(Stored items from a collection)
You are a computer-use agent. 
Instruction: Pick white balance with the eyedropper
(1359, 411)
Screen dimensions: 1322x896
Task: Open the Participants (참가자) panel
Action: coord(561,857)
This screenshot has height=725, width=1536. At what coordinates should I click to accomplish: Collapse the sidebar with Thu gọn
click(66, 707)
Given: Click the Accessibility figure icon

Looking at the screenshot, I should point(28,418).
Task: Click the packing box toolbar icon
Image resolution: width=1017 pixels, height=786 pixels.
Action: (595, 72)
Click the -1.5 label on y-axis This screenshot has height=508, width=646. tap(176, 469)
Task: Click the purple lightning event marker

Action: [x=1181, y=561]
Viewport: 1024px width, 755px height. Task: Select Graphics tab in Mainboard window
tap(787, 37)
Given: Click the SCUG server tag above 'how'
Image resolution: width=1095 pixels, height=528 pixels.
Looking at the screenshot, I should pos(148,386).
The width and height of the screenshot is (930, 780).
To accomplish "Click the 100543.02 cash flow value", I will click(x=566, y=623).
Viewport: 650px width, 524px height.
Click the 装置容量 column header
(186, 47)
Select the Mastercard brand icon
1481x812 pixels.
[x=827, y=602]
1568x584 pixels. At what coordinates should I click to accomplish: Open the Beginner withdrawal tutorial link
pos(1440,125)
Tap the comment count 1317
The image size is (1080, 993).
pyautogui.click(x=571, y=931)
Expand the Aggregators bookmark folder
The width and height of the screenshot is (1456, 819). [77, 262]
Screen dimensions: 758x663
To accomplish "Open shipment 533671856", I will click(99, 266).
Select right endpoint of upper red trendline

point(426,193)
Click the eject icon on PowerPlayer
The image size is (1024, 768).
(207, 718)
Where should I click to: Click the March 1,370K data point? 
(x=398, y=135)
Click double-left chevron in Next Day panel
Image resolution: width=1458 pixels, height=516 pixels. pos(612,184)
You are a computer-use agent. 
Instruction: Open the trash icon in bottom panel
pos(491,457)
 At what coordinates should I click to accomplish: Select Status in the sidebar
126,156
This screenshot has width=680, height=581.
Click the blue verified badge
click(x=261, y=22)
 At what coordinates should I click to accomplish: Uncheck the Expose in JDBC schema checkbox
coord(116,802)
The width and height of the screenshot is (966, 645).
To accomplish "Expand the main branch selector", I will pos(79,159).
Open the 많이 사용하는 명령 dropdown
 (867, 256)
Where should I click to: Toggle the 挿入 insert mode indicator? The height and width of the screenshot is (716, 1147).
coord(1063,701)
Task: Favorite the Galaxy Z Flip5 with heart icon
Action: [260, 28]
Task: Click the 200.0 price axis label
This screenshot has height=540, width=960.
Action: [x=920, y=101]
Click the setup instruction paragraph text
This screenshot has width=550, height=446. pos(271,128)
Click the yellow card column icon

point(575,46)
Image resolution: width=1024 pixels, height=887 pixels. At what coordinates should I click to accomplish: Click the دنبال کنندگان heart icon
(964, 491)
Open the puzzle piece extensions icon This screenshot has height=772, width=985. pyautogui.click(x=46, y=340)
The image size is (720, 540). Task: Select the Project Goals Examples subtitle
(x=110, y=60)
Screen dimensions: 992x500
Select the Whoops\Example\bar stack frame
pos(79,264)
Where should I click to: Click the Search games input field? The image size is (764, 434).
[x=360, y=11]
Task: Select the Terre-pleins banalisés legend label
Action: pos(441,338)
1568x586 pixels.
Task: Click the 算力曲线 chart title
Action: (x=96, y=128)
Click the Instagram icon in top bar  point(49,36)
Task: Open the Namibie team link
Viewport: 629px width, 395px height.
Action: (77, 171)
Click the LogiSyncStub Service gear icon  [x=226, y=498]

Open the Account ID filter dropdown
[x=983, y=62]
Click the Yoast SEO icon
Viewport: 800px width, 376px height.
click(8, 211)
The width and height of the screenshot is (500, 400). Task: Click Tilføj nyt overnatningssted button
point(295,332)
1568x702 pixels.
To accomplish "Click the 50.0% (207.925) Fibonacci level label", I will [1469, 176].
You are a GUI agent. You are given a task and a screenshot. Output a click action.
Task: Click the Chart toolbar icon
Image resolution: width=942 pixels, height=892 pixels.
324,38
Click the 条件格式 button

Task requirements
Each line above must be retyped exactly.

Completed exercise
You are a computer-use agent. 
Instruction: Pick white balance with the eyedropper
(1359, 411)
Screen dimensions: 1322x896
Task: Open the Participants (참가자) panel
Action: coord(561,857)
This screenshot has height=725, width=1536. At what coordinates should I click to accomplish: Collapse the sidebar with Thu gọn
click(66, 707)
Given: Click the Accessibility figure icon

Looking at the screenshot, I should point(28,418).
Task: Click the packing box toolbar icon
Image resolution: width=1017 pixels, height=786 pixels.
Action: (595, 72)
Click the -1.5 label on y-axis This screenshot has height=508, width=646. tap(176, 469)
Task: Click the purple lightning event marker

Action: [x=1181, y=561]
Viewport: 1024px width, 755px height. Task: Select Graphics tab in Mainboard window
tap(787, 37)
Given: Click the SCUG server tag above 'how'
Image resolution: width=1095 pixels, height=528 pixels.
Looking at the screenshot, I should pos(148,386).
The width and height of the screenshot is (930, 780).
To accomplish "Click the 100543.02 cash flow value", I will click(x=566, y=623).
Viewport: 650px width, 524px height.
Click the 装置容量 column header
(186, 47)
Select the Mastercard brand icon
1481x812 pixels.
[x=827, y=602]
1568x584 pixels. At what coordinates should I click to accomplish: Open the Beginner withdrawal tutorial link
pos(1440,125)
Tap the comment count 1317
The image size is (1080, 993).
pyautogui.click(x=571, y=931)
Expand the Aggregators bookmark folder
The width and height of the screenshot is (1456, 819). [77, 262]
Screen dimensions: 758x663
To accomplish "Open shipment 533671856", I will click(99, 266).
Select right endpoint of upper red trendline

point(426,193)
Click the eject icon on PowerPlayer
The image size is (1024, 768).
(207, 718)
Where should I click to: Click the March 1,370K data point? 
(x=398, y=135)
Click double-left chevron in Next Day panel
Image resolution: width=1458 pixels, height=516 pixels. pos(612,184)
You are a computer-use agent. 
Instruction: Open the trash icon in bottom panel
pos(491,457)
 At what coordinates should I click to accomplish: Select Status in the sidebar
126,156
This screenshot has width=680, height=581.
Click the blue verified badge
click(x=261, y=22)
 At what coordinates should I click to accomplish: Uncheck the Expose in JDBC schema checkbox
coord(116,802)
The width and height of the screenshot is (966, 645).
To accomplish "Expand the main branch selector", I will pos(79,159).
Open the 많이 사용하는 명령 dropdown
 (867, 256)
Where should I click to: Toggle the 挿入 insert mode indicator? The height and width of the screenshot is (716, 1147).
coord(1063,701)
Task: Favorite the Galaxy Z Flip5 with heart icon
Action: [260, 28]
Task: Click the 200.0 price axis label
This screenshot has height=540, width=960.
Action: [x=920, y=101]
Click the setup instruction paragraph text
This screenshot has width=550, height=446. pos(271,128)
Click the yellow card column icon

point(575,46)
Image resolution: width=1024 pixels, height=887 pixels. At what coordinates should I click to accomplish: Click the دنبال کنندگان heart icon
(964, 491)
Open the puzzle piece extensions icon This screenshot has height=772, width=985. pyautogui.click(x=46, y=340)
The image size is (720, 540). Task: Select the Project Goals Examples subtitle
(x=110, y=60)
Screen dimensions: 992x500
Select the Whoops\Example\bar stack frame
pos(79,264)
Where should I click to: Click the Search games input field? The image size is (764, 434).
[x=360, y=11]
Task: Select the Terre-pleins banalisés legend label
Action: pos(441,338)
1568x586 pixels.
Task: Click the 算力曲线 chart title
Action: (x=96, y=128)
Click the Instagram icon in top bar  point(49,36)
Task: Open the Namibie team link
Viewport: 629px width, 395px height.
Action: (77, 171)
Click the LogiSyncStub Service gear icon  [x=226, y=498]

Open the Account ID filter dropdown
[x=983, y=62]
Click the Yoast SEO icon
Viewport: 800px width, 376px height.
click(8, 211)
The width and height of the screenshot is (500, 400). Task: Click Tilføj nyt overnatningssted button
point(295,332)
1568x702 pixels.
To accomplish "Click the 50.0% (207.925) Fibonacci level label", I will [1469, 176].
You are a GUI agent. You are given a task and a screenshot. Output a click action.
Task: Click the Chart toolbar icon
Image resolution: width=942 pixels, height=892 pixels.
324,38
Click the 条件格式 button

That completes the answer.